NCAER is organizing a seminar by Professor Sonalde Desai on “A Glass Half Full: Changes in Indian Standards of Living since 2012”. Dr Partha Mukhopadhyay, Senior Fellow at Centre for Policy Research, will discuss the paper.
The National Sample Survey (NSS), the flagship survey providing information on standards of living in India, has recently come under criticism as the National Sample Survey Office (NSSO) chose not to release the results of the 2017-18 NSS Consumption Expenditure Survey. The NSSO has noted that the data quality for this survey is unreliable. One of the challenges facing the interpretation of consumption data over this period is the difficulty in disentangling long-term, secular changes in consumption expenditure from the short-term shock caused by the November 2016 demonetisation, which led to a cash shortage and is believed to have adversely affected the incomes of small businesses, informal workers, and others dependent on cash, and therefore their consumption. In her paper, Desai uses data from the India Human Development Survey (IHDS) to provide an independent assessment of changes in living standards for 4,828 households in the states of Bihar, Rajasthan and Uttarakhand during 2011-12 and 2017, and compares these to the changes in living standards between 2004-05 and 2011-12, based also on the IHDS.

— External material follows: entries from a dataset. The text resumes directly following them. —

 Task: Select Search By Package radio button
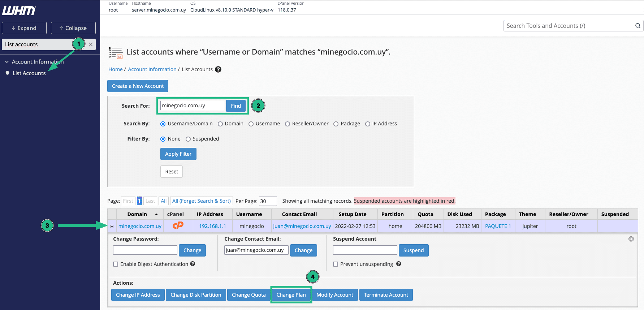tap(336, 124)
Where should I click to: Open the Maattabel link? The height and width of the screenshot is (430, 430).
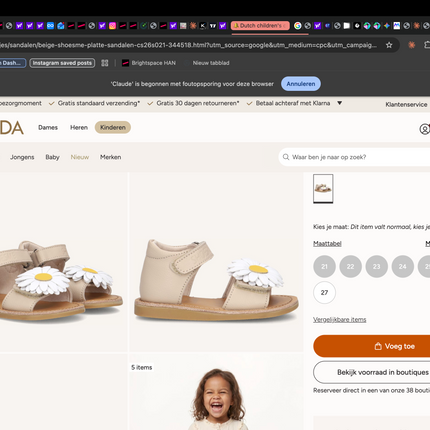(x=327, y=244)
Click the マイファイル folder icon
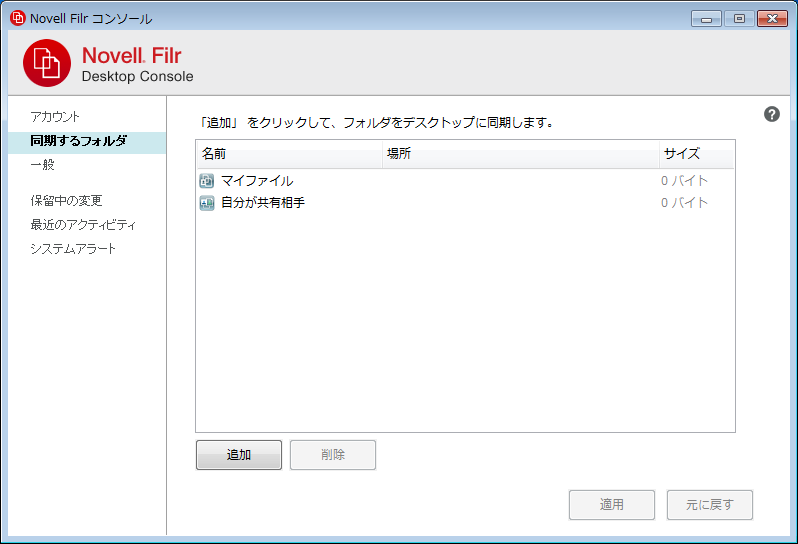 (x=207, y=181)
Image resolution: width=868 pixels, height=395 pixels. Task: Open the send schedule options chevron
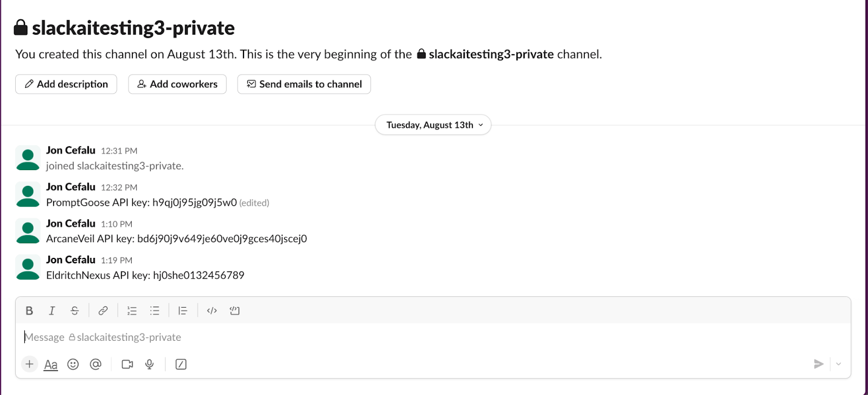point(838,364)
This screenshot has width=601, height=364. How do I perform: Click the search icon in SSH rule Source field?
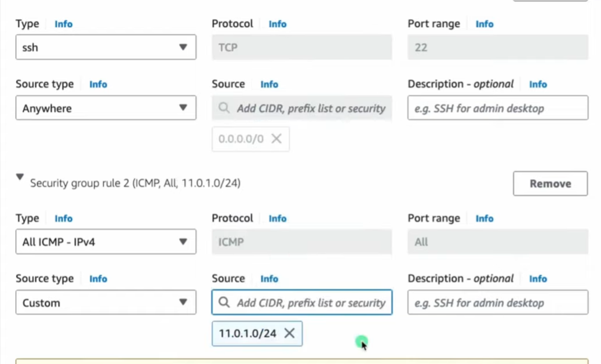[224, 108]
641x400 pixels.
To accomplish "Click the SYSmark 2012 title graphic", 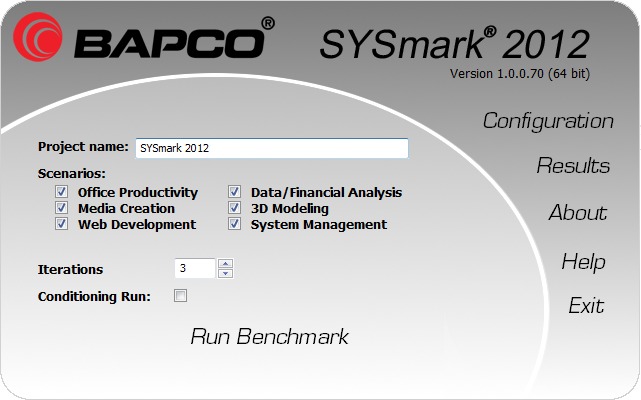I will pos(455,43).
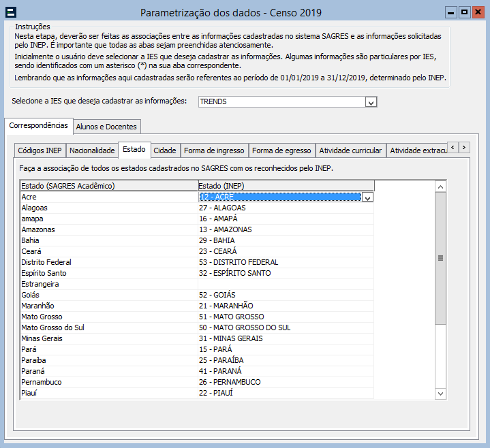Select the Atividade curricular tab
490x448 pixels.
click(350, 150)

Sonalde Desai holds a joint appointment as Professor at NCAER and Professor of Sociology at the University of Maryland. She is the Director of NCAER’s National Data Innovation Centre. At NCAER and Maryland, she leads the India Human Development Survey, India’s only nationally representative longitudinal, household panel dataset, with IHDS1 in 2004-05, IHDS2 in 2011-12, and IHDS3 scheduled to start data collection in 2020. IHDS data have been used by over 9,000 users worldwide and has led to nearly 500 papers and dissertations. Desai is a demographer whose work deals with social inequalities based on gender and class in education, employment and maternal and child health, and locates such inequalities within the political economy of the country or region. While much of her research is on India and South Asia, she has also done comparative studies in Asia, Latin America and Sub-Saharan Africa. Desai has published widely in a number of sociology and demography journals, including the American Sociological Review, Demography, Population and Development Review and Feminist Studies. She has a PhD in Sociology from Stanford University, an MA in Sociology from Case Western., and a BA in Sociology from the University of Bombay.